Kakka, who died of old age a few years ago, belonged to the “khawas” caste (members of this caste primarily work as barbers). “Every eighth day, we used to sit at Kanhaiya Kakka’s home and perform kirtan. In just a few months time, the group’s strength swelled, with many people from the upper castes also joining us in this effort.”
The weekly event, says Sarvan, went on for 12 years. And after the dispersion of Bajrang Mandal, the music group that traditionally performed in the temple, Sarvan’s group was tasked to perform the yearly function at the old Hanuman temple in the village.
Hargyaan says that music has been liberating for them. “Whenever we perform at temples, we take care of the sanctity of the temple. We don’t unnecessarily touch anything. We are allowed inside the temple just because we have the power of music in our hand.”
Sarvan is now relatively better off but he remembers his life journey and the struggles that untouchability brought with it. He shares how he started playing the harmonium. “Once after a programme, intrigued by the harmonium, I started playing the instrument after the end the programme had ended. However, Bhagatji (one of the members of the performing music group) scolded me saying that I was damaging the instrument.”
The casteist language used by Bhagatji prompted him to narrate this entire incident to his mother. Upon hearing this, she gave Sarvan Rs 750, all her savings, to purchase a harmonium for himself. That’s how his journey in music began.
When talking of music in Parichha village, Sarvan is an important name. He says he found a guru in Kesav Chacha, a Muslim man whose family has traditionally been involved in music.”I gave Rs 50 as ‘guru dakshina’ and accepted him as my guru”.
Talking about the importance of music in his life, Sarvan says that despite being the only male child, he was able to give 12 bhaat (dowry) on his own. Music, he says then, has liberated him. And although he knows dowry is wrong, the mindset of people makes it difficult to get daughters and sisters married without it.
A Muslim musician in a Hindu village
Kesav Chacha (Isshub Khan), in his 70s, is one of the famous harmonium players of the village. He is called Chacha by the villagers and has taught music to many. But he is not proud of his career. “I was good at studies, my teacher and classmates loved me for that. But destiny wanted something else” he says.

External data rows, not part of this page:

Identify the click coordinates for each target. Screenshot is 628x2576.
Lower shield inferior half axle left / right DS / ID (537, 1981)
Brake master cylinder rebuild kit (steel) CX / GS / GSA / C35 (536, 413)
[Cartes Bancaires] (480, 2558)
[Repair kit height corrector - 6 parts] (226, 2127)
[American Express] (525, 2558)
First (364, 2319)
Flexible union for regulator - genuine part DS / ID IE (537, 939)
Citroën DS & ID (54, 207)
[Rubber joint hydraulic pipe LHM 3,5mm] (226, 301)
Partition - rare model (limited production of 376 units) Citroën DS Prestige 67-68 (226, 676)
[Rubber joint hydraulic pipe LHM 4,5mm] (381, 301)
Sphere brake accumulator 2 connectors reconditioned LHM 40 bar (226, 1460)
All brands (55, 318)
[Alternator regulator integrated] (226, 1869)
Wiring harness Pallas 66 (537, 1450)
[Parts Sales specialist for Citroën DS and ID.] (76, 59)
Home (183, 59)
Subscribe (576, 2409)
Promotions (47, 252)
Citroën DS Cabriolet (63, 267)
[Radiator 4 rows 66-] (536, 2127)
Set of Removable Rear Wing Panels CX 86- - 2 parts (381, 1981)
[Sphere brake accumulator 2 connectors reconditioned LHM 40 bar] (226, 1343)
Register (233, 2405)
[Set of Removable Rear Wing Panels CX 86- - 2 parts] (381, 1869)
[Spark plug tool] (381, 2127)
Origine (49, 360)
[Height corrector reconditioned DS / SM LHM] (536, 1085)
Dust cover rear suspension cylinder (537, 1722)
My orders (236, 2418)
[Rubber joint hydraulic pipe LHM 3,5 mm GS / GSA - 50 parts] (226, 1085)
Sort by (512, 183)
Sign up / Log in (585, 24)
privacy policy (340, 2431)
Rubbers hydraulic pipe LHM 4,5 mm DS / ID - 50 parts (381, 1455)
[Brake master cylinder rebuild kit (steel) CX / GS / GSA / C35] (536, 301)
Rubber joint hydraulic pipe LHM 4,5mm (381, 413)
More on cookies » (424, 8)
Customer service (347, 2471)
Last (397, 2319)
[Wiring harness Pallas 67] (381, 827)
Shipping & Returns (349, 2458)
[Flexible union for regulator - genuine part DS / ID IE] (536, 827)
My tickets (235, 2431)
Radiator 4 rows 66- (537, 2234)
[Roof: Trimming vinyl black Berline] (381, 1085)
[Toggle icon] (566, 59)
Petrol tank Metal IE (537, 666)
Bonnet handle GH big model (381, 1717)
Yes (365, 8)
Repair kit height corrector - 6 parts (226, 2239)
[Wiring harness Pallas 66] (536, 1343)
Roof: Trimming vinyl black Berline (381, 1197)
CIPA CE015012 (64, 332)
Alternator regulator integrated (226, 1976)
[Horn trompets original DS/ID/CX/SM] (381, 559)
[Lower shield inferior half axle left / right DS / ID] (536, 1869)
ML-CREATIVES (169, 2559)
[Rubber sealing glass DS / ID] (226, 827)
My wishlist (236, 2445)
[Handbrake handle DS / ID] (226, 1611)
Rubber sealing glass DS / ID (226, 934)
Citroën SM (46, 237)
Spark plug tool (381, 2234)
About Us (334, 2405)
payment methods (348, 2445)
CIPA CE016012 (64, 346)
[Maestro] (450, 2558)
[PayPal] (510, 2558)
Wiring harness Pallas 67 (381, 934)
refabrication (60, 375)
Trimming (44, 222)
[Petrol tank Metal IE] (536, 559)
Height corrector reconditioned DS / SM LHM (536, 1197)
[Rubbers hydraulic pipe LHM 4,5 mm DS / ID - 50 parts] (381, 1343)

In his twilight years, Kesav does not rely on music for a living. “I quit music some 20 years ago. It has perverted and become nothing but noise. That’s why I provided a good education for my kids.” He performed for years and was revered for his prowess at harmonium in various villages. “I started my journey performing music in the Ramayana played in Parichha and ended with it. Music for me is limited to the bhakti of God.”
Keshav shares that his coming to Parichha has an interesting story behind it. His father, he says, used to play the tabla as accompaniment to the dance of ‘tawaifs’ (courtesans). In Parichha, the Ramayan played during Dussehra was very famous and his father would receive Rs 5 every season for his participation. “Dada was more interested in Ramayan than performing with tawaifs,” he says. “He soon left his ancestral village in Padoda to settle down here”.
“Villagers gave us food grain and later we acquired land and built our house. I learnt music from Dada and started helping him,” he says. Kesav adds that his participation in these yearly religious gatherings earned him the respect and love of the villagers adding philosophically, “In the time of such crisis, these things help us all.”
Asked about the impact of lockdown on his life, Kesav says, “As an old man, I don’t go out that much. But it will impact us badly if it goes on for long. Everyone has to work for food and good health. People will not have money to spend on their health if this goes on for long,” he says.